> _Your assignment_:
Could you filter the listing for lines with the word "logo" and return them?

> _Listed entries_:
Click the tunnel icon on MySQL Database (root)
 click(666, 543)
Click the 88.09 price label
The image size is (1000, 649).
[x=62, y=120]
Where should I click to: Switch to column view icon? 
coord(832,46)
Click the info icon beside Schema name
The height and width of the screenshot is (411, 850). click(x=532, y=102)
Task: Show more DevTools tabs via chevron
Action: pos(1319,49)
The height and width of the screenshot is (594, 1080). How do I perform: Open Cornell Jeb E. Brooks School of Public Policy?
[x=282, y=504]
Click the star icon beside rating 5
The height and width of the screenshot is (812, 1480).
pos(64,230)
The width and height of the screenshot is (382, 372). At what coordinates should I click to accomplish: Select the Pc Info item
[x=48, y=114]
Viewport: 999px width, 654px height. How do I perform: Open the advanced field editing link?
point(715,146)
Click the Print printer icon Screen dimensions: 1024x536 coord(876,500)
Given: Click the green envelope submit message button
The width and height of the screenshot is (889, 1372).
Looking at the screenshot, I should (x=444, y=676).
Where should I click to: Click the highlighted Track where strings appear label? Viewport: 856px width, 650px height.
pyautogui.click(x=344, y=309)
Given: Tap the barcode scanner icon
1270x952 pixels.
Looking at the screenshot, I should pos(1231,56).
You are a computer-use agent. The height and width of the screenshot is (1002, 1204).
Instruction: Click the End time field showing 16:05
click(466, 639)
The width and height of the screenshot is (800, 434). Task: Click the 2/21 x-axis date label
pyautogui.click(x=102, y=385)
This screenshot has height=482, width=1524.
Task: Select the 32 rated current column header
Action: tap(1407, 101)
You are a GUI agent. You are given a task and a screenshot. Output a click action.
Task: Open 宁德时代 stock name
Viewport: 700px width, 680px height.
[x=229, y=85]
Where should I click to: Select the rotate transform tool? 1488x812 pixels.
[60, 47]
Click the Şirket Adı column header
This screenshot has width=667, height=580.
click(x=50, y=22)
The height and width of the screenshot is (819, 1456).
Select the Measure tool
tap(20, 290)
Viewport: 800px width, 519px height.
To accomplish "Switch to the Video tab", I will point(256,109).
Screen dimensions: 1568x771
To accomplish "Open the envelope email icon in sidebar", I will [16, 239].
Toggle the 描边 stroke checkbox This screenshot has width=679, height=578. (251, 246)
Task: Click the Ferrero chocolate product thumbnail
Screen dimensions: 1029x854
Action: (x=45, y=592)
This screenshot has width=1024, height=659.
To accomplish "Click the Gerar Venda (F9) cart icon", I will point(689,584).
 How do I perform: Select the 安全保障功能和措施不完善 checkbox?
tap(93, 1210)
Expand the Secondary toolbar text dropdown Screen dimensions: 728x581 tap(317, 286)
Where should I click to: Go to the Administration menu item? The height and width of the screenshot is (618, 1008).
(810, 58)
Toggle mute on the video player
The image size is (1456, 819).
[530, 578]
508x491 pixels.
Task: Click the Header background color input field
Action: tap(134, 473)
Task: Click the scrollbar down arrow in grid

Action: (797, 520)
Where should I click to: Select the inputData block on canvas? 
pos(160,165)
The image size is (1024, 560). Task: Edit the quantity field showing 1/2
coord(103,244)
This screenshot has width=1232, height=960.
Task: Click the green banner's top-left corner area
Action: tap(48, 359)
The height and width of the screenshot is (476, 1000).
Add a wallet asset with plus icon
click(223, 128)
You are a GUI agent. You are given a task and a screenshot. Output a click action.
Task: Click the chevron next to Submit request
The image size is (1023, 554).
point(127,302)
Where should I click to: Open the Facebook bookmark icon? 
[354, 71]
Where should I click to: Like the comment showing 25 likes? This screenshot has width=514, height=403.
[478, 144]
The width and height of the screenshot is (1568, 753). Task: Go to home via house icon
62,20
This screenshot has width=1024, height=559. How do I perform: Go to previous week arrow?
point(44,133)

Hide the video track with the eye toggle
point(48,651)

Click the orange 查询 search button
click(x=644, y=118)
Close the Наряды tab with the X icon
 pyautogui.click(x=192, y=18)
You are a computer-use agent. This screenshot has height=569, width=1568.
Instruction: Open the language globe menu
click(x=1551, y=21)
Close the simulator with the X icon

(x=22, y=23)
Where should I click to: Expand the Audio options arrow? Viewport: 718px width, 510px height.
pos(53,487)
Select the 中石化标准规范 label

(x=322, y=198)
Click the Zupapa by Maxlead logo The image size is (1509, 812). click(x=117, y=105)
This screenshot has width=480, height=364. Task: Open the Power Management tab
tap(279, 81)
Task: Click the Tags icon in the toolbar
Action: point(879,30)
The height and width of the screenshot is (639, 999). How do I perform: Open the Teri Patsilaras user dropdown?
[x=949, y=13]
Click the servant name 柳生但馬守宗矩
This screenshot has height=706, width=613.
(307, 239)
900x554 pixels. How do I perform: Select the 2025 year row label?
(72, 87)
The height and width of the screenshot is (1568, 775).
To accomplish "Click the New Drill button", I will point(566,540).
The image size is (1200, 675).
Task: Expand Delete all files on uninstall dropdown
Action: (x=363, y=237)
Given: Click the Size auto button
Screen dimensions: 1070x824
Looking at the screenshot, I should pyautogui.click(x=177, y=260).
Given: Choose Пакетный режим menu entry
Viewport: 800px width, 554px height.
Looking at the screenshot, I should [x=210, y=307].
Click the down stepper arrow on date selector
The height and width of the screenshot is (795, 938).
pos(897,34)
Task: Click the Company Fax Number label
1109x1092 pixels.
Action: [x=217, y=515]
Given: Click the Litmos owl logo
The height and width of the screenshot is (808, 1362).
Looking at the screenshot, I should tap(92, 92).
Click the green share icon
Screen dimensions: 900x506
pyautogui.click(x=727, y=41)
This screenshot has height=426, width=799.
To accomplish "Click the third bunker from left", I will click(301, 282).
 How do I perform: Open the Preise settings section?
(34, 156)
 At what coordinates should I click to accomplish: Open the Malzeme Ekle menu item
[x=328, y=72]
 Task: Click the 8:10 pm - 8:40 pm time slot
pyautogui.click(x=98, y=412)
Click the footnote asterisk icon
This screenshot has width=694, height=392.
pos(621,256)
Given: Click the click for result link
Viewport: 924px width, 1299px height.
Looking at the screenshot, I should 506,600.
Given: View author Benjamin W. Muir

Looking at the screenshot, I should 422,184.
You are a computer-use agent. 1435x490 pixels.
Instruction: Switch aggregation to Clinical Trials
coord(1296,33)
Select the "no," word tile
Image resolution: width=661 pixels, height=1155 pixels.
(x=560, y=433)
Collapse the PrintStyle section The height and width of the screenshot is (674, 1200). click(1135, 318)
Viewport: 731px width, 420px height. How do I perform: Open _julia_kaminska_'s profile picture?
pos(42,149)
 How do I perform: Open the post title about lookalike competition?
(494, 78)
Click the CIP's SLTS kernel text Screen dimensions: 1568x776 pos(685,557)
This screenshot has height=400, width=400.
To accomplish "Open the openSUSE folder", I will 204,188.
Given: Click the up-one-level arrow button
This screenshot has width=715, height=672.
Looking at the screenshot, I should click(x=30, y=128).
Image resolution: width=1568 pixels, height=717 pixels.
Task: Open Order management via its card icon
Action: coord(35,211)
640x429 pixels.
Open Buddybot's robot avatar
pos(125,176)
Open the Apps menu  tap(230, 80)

> _Task response_:
Click the Zupapa by Maxlead logo The image size is (1509, 812). click(x=117, y=105)
Given: Click the Litmos owl logo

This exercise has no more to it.